AANVAL OP SINT MAARTEN
“De Stadt St. Martin”, kopergravure uit “De Nieuwe en Onbekende Weereld: of beschryving van America en ’t Zuid-Land” van de hand van Arnoldus Montanus, uitgegeven te Amsterdam door Jacob van Meurs in 1671. Later met de hand gekleurd. Afm. 27,5 x 36 cm.
Gezicht op de stad Sint Maarten van over het water gezien met op de voorgrond schepen die de haven aanvallen. De Nederlanders proberen Sint Maarten terug te veroveren van de Spanjaarden en vallen de vesting aan. Het fort op de achtergrond staat in brand.
Net als de meeste andere Caribische eilanden, werd Sint Maarten oorspronkelijk bewoond door inheemse stammen uit Zuid-Amerika. Christoffel Columbus was de eerste Europeaan die Sint Maarten zag tijdens zijn tweede reis op 11 november in 1493. Hij noemde het eiland naar deze feestdag van heilige Maarten en claimde het voor Spanje, maar vestigde er nooit een nederzetting. Aanvankelijk had Spanje weinig interesse in het nieuwe gebied, waardoor het eiland werd bezet door de Nederlandse West-Indische Compagnie die het gebruikten als een buitenpost tussen hun koloniën in Brazilië en Nieuw Amsterdam.

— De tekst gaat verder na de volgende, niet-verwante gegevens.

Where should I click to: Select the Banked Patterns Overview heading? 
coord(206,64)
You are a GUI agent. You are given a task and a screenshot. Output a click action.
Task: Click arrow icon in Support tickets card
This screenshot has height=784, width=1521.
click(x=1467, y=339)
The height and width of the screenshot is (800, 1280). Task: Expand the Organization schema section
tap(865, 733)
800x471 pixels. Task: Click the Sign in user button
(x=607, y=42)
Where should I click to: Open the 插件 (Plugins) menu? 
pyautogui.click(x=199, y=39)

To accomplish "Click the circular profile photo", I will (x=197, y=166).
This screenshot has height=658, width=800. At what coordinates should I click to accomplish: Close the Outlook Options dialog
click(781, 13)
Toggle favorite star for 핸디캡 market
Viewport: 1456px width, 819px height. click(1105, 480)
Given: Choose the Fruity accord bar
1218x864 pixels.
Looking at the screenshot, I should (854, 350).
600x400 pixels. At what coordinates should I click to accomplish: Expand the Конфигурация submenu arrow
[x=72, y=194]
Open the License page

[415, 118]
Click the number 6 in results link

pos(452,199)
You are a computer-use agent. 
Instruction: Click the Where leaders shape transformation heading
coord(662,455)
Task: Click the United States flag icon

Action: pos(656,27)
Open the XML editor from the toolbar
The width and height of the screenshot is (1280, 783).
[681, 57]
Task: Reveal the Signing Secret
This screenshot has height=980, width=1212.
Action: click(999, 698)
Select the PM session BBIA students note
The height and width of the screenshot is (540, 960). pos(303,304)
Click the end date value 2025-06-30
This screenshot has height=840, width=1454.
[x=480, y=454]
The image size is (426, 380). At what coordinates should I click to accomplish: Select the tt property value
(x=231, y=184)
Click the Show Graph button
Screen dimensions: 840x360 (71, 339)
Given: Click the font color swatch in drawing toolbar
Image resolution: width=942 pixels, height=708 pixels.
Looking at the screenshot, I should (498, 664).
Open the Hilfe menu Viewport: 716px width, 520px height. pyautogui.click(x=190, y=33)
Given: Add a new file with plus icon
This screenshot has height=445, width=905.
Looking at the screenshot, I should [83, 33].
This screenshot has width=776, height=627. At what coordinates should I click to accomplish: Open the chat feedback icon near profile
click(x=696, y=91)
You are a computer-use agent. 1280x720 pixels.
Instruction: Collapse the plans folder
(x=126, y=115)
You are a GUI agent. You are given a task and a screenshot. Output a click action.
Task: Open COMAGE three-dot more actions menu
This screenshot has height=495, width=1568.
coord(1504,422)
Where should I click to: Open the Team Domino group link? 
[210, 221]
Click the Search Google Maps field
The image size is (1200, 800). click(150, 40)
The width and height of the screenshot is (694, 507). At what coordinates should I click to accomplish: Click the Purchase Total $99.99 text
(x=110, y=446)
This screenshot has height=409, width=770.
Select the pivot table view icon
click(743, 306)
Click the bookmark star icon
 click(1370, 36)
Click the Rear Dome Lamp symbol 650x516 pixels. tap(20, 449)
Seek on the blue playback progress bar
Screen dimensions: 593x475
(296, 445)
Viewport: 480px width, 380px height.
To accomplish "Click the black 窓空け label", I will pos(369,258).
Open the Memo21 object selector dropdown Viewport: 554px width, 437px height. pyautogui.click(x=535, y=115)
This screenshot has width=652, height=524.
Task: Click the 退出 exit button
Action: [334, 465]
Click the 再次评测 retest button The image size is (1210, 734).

Pas toen de Spanjaarden zich realiseerden dat de WIC op het eiland succesvol zout aan het winnen was, claimden ze het terug en verdreven de Nederlanders. In de loop van de zeventiende eeuw hebben Nederlandse (en Franse) troepen verschillende pogingen ondernomen om Sint Maarten terug te winnen. Uiteindelijk met succes in succes in 1648:
“Op ’t jaer sestien honderd acht en veertig, gaf de Spaenjard alles ten besten. Michel Adriaanszoon de Ruiter, hier af verkundschapt, lichte volk van Sant Eustatius, en nam besetting van Sant Martijn in den naem der Staeten des Verneenigden Nederlands.” Aldus Arnoldus Montanus (p. 186), met als getuige deze gravure.